# EXERCISE INSTRUCTIONS
1) In the passage about the Ruttman racing family, how old was Troy when he won the Indianapolis 500?
2) Continue the passage about the Ruttman racing family from its last sentence.

# SOURCE DOCUMENT
◆ ◆ ◆ ◆

Troy Lynn is the most famous Ruttman. He is the oldest brother, too, ahead of Jimmie Ralph, Jerry Max and Raymond Joe. Joe is the one driving now. Jim raced some as a kid, and at age 40 he still has his own stock car that he takes out now and then to race, and he is the one the other Ruttmans consider the most sensible—"just like an old German," says his father, Butch, the 73-year-old patriarch. Butch worked in the pit crew this summer when Joe won the USAC Miller 200 in Milwaukee. Jerry was a race driver, too, like all the other Ruttmans, but he was killed in a motorcycle accident in 1953, the year after Troy won the Indianapolis 500. Troy was only 22, the youngest Indy winner in history—still is—and his father was in the pits with him and all his brothers were wide-eyed kids who worshiped him.
Troy hung it up in 1964, when he was 34. Then his only son, Troy Jr., drove. And now Joe is the Ruttman racing. He didn't start driving full time until he was 30; now he is 35, just coming into his prime at about the age his older brother quit, almost a generation ago. It confuses people. They think Joe must be Troy's son, not his brother. But Joe knows exactly who he is. In fact, this is his strength. Still, he drives just like Troy, that stiff-arm style; and he can tune a car like his father—Troy never could do that. And Troy Jr. is always there with Joe. It was supposed to be the other way around. Joe dedicated his life to helping. Junior be a driver. But now, after all these years, Joe is the only Ruttman driving, and his father and his brother and his brother's son are all so much a part of him that if Joe didn't know exactly who he was, he couldn't possibly drive as fast and as flawlessly as he does.

◆ ◆ ◆ ◆

# EXTRACTED RECORDS
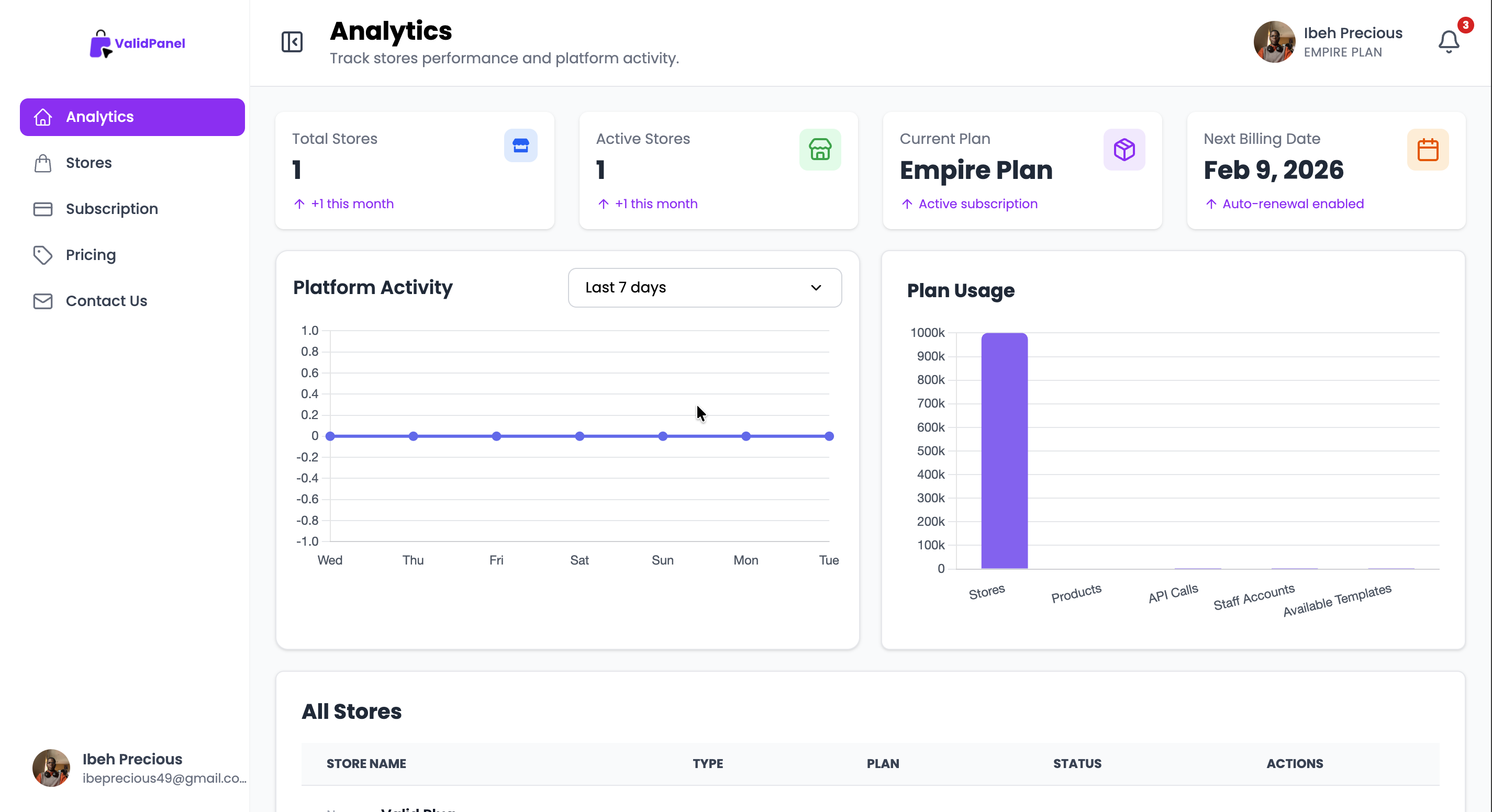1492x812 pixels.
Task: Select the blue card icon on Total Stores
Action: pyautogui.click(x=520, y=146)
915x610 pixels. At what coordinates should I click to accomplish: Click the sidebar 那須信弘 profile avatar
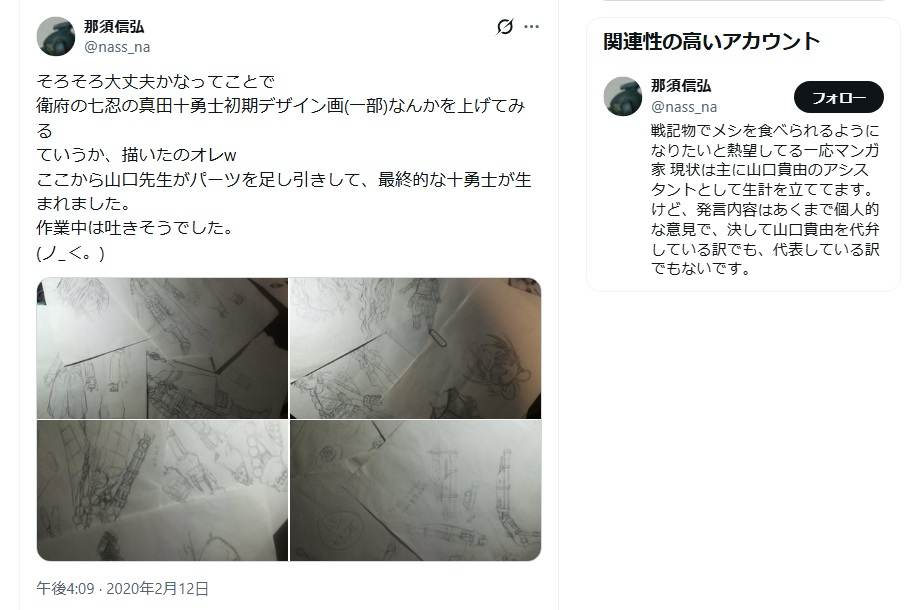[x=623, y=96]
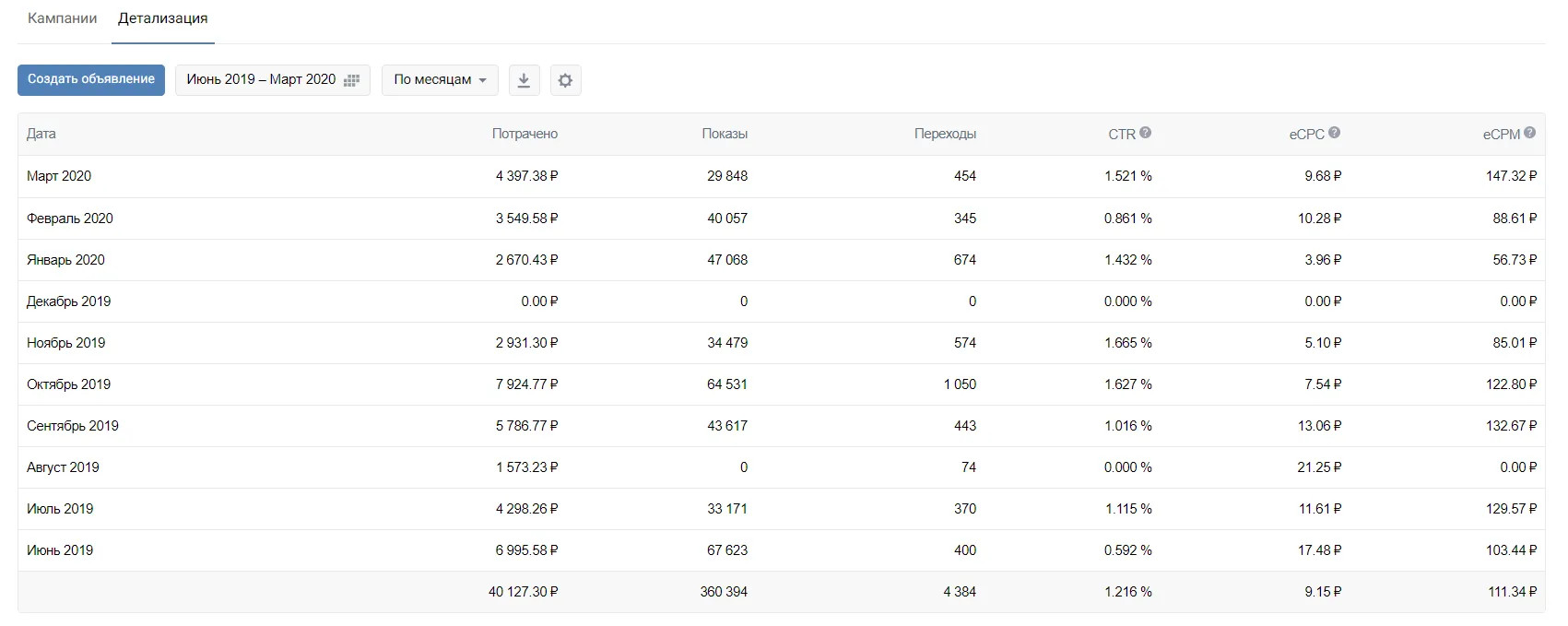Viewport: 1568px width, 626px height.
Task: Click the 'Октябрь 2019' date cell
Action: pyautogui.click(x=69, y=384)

◆ ◆ ◆ ◆

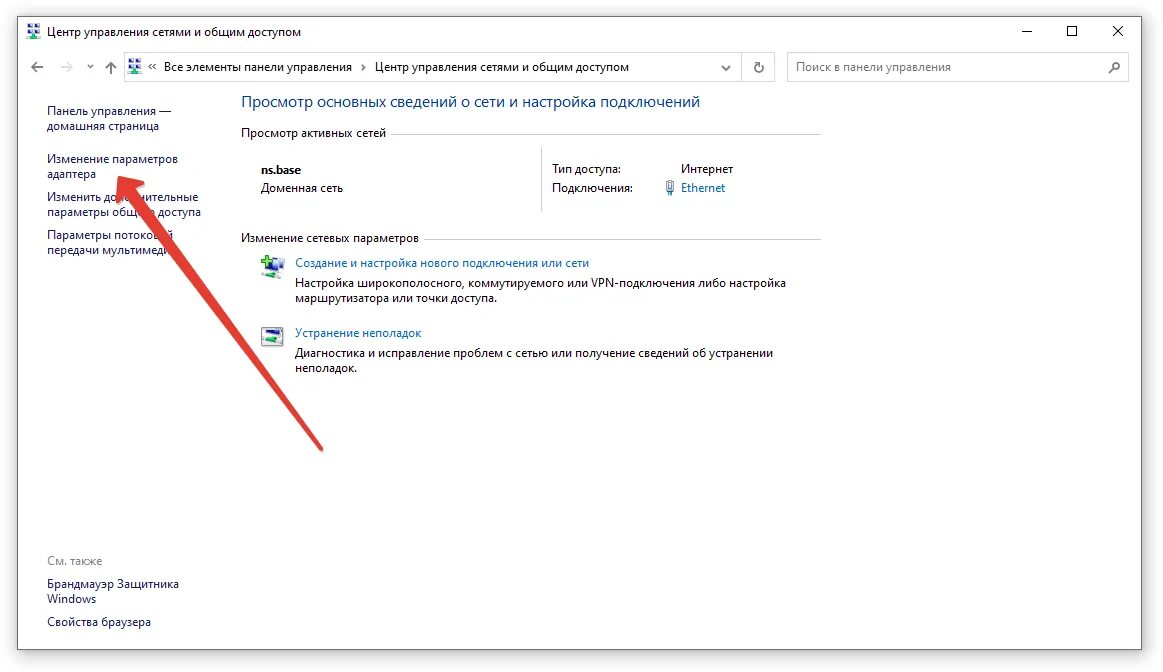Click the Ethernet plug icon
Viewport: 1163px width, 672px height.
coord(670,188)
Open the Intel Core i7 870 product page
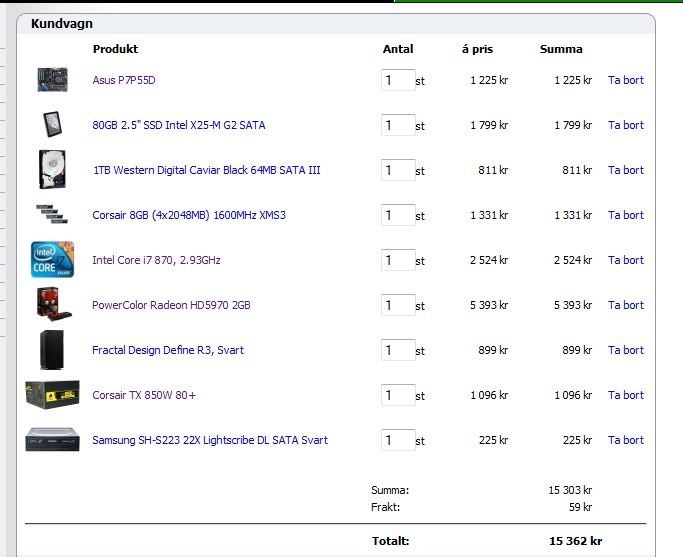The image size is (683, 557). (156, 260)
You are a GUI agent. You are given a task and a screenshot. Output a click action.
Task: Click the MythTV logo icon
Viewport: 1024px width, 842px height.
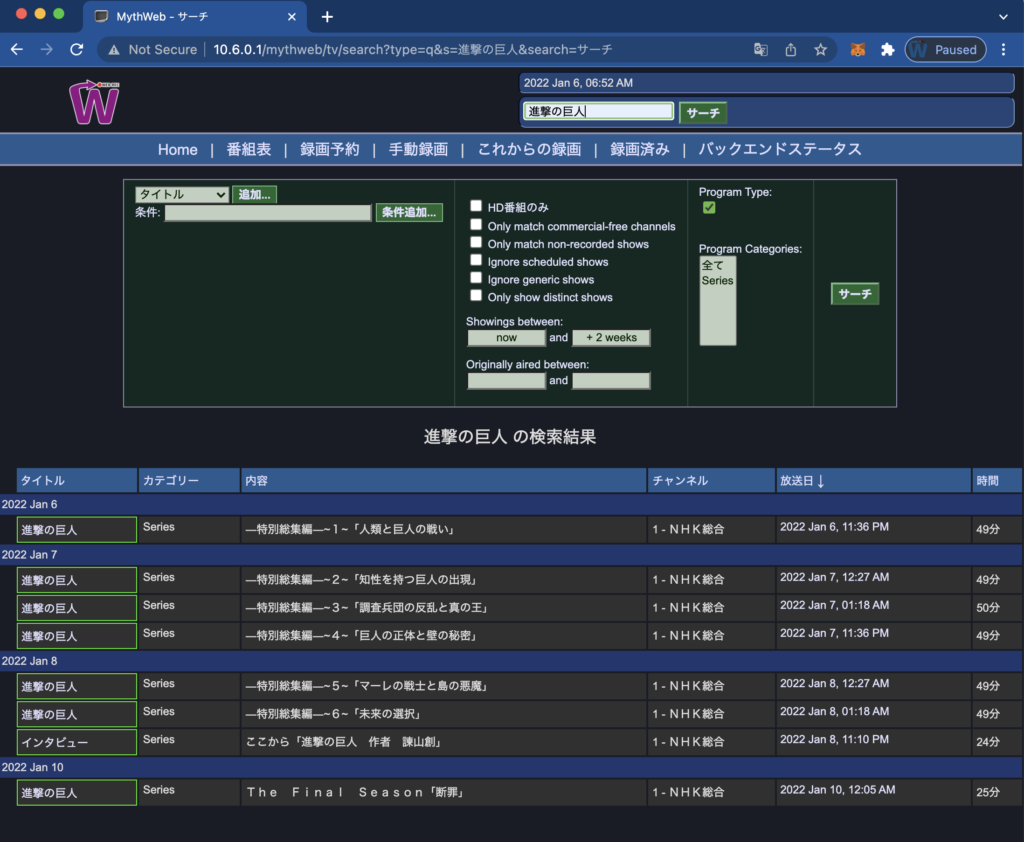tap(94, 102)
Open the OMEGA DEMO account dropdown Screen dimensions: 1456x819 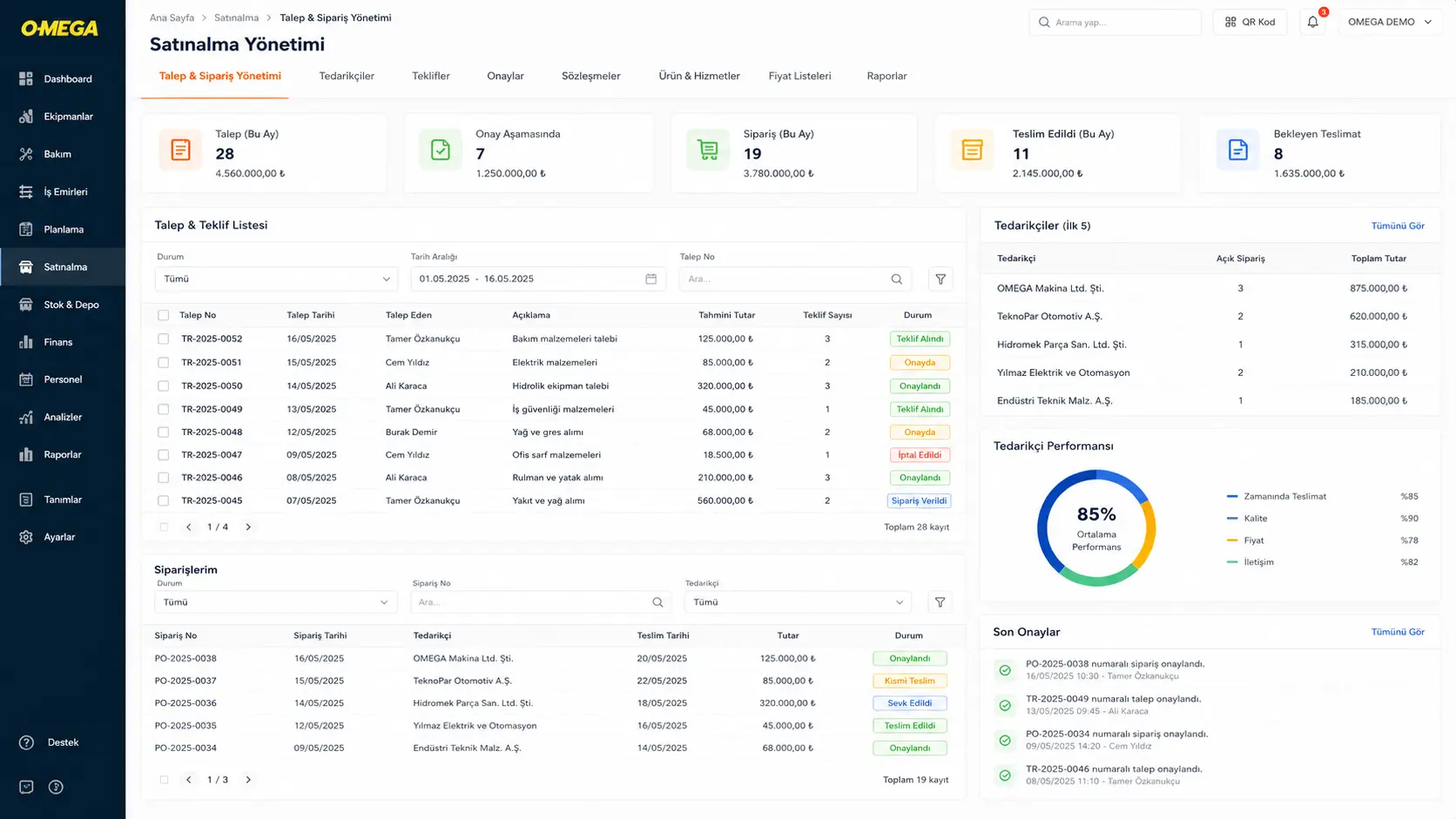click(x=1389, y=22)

◆ ◆ ◆ ◆

# REPLIES
1) He was 22.

2)
What Joe wants most of all is an Indy car. Four years ago, when he took up racing full time, that seemed like the foolish dream of a frustrated nobody—a shy, chubby fellow whose only talent in life was being good at being somebody's younger brother. "All my life, I thought if you just give me one of those first-rate cars, I can whip the world," Joe says, "but I never thought it would happen, I never thought I'd get a chance. I just figured I'd race the little circuits, make a living for my family and get as much satisfaction as possible. Still, I kept dreaming I'd get an Indy car to drive. I'm not trying to surpass Troy, but if you're good enough, you should be able to handle any kind of car. But who's going to give a rookie in his 30s a chance?"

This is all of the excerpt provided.